A few weeks after finishing his four-volume History of the Papacy to the Reformation, on 8 October 1871 Watson was found unconscious by his servant, Ellen Pyne, having taken prussic acid. Two notes were found: one addressed to Pyne contained her wages. The other was to his doctor. It said "I have killed my wife in a fit of rage to which she provoked me". His wife's body was found in a bedroom, having been battered to death with the butt of his pistol two days earlier.

Watson recovered and stood trial at the Old Bailey in January 1872. Despite a history of arguing with his wife, Watson did not argue provocation. Instead, he pleaded insanity, as his counsel put it: "an antecedent improbability in the deed which would lead everyone in the first instance to seek an explanation in insanity." The judge, Mr Justics Byles, opposed this excuse strongly in his summing-up. After deliberating for an hour and a half, the jury found him guilty of murder but with a recommendation that mercy be shown because of his age and previous character. Byles however sentenced him to death.
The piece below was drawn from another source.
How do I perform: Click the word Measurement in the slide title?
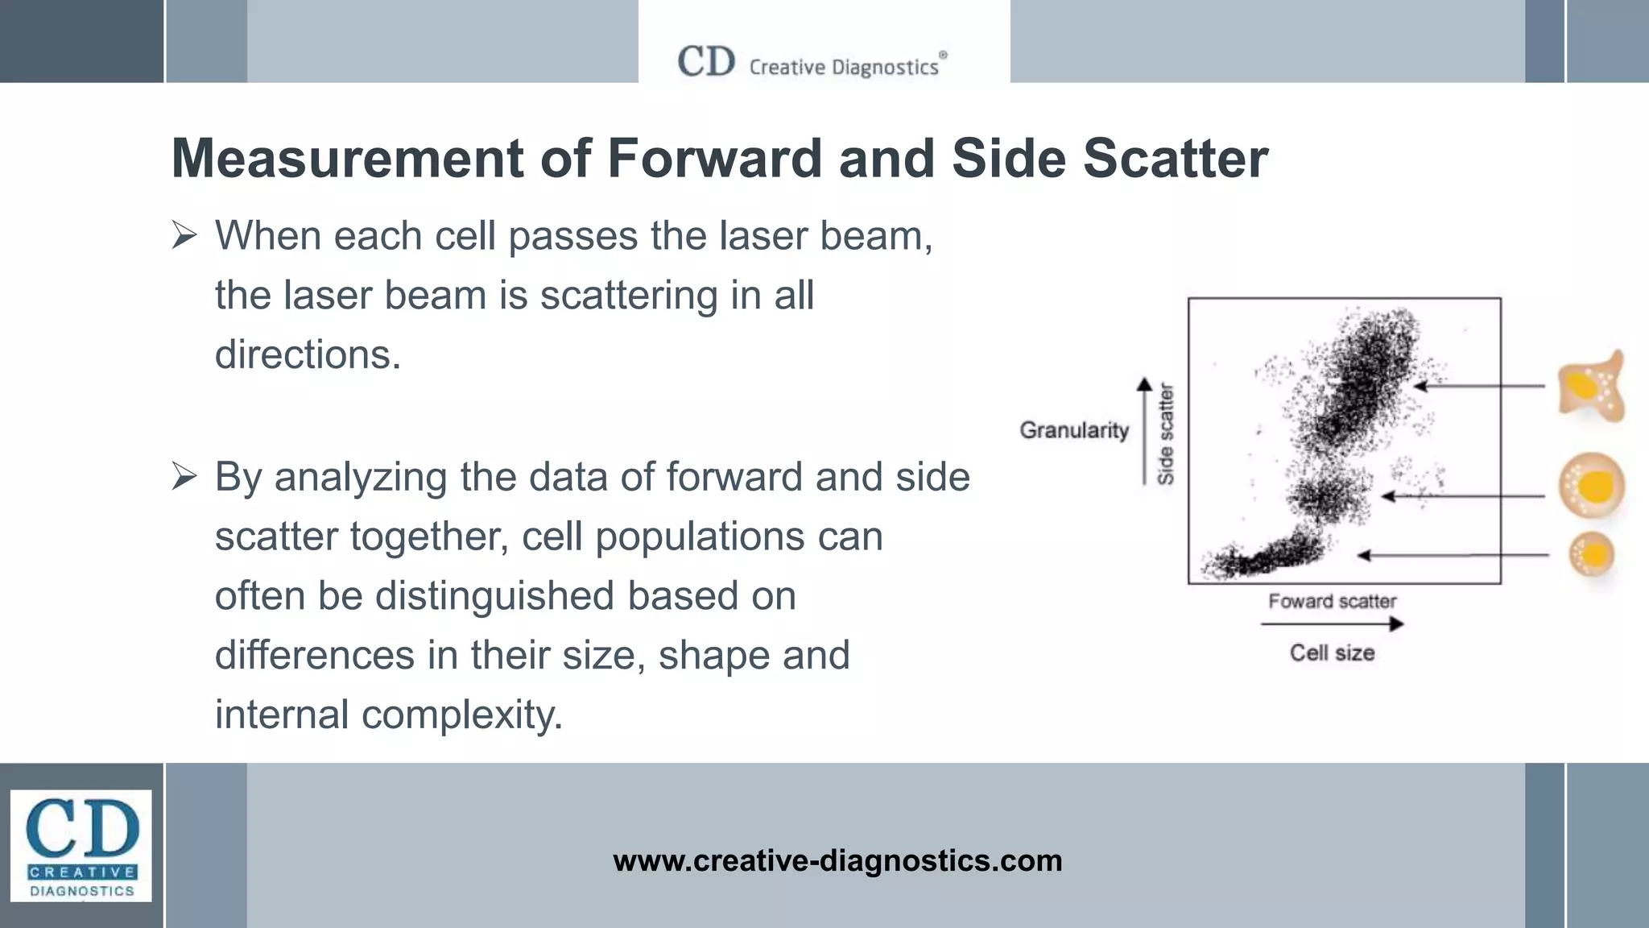coord(347,158)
After the trial many affidavits from doctors were presented testifying to Watson's insanity at the time of the murder. Byles then changed his mind and told the Home Secretary that the medical evidence presented at the trial suggested that "this is not a case in which the sentence should be carried out." After more investigation the Home Office decided that some "imprecise mental unsoundness" had been present and commuted the sentence to life imprisonment. Due to no obvious signs of madness, however, he was not sent to Broadmoor Hospital; instead he served his time in Parkhurst prison where he died twelve years later, aged 80, on 6th July 1884. His death was due to falling out of his hammock at the prison. (I would dispute the idea that he served all his time at Parhurst given the article featured above). In the words of Martin J. Wiener, "the incongruity of the offence and the lack of any lesser defence pushed the system to a controversial finding of "temporary" insanity to prevent the unedifying spectacle of the hanging of a clergyman of the Church of England. In a sense, in Watson's case, provocation (by his wife, under the stress of his forced retirement) had been reconceived as temporary insanity."
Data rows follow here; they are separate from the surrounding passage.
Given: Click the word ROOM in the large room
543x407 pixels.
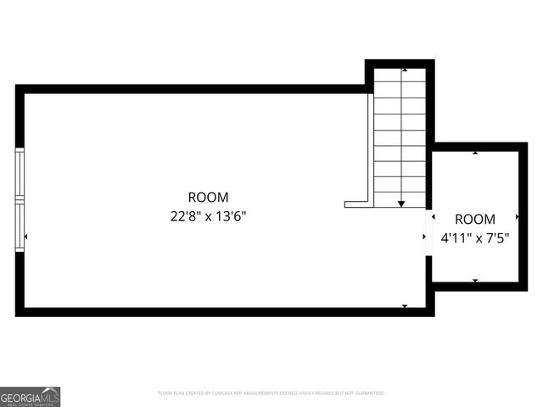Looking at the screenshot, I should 208,198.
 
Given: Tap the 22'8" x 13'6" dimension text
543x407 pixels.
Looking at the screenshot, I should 208,215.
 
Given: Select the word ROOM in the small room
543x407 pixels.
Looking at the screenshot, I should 475,219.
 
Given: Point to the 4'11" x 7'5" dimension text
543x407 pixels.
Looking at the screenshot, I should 475,238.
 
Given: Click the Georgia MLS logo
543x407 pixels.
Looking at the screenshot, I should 31,397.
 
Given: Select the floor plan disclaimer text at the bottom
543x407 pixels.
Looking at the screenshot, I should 272,393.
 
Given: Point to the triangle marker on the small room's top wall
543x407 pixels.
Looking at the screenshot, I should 475,153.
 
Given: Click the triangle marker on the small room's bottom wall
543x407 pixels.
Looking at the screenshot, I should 475,281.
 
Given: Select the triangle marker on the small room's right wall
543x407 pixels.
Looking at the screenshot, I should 518,217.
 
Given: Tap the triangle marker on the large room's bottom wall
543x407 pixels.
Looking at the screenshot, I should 405,306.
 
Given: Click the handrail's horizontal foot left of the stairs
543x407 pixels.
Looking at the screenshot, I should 356,204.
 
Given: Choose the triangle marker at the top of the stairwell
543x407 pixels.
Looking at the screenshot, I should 405,70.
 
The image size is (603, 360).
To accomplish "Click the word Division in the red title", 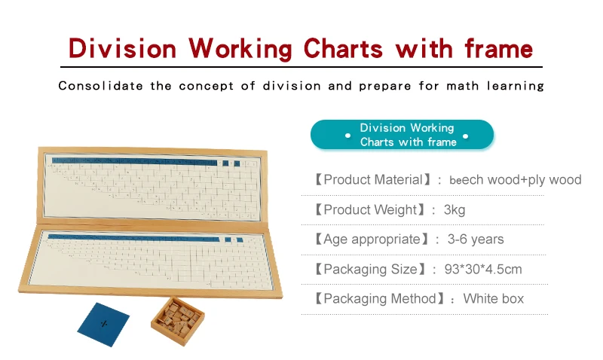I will (123, 48).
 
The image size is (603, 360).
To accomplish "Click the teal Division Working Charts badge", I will (403, 135).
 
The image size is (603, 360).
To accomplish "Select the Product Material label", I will (374, 180).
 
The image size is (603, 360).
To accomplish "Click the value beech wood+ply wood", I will (516, 180).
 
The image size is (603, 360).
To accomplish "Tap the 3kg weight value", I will (454, 210).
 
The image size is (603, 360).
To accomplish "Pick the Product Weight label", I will (371, 210).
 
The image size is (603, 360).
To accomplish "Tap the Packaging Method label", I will (381, 299).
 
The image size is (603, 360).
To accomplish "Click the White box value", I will (494, 299).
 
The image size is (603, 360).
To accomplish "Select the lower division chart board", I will (151, 259).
Attempted Murder of Woking Prison Governor

In the Penny Illustrated Paper dated Saturday December 18th 1869, an article reports that an attempt was made to take the life of Captain Bramley, Governor at Woking Prison. It states: As the convicts were filing out of chapel after Divine service, one of the prisoners ... rushed upon the Governor ... and stabbed him twice in the breast and once in the loin. BLIMEY!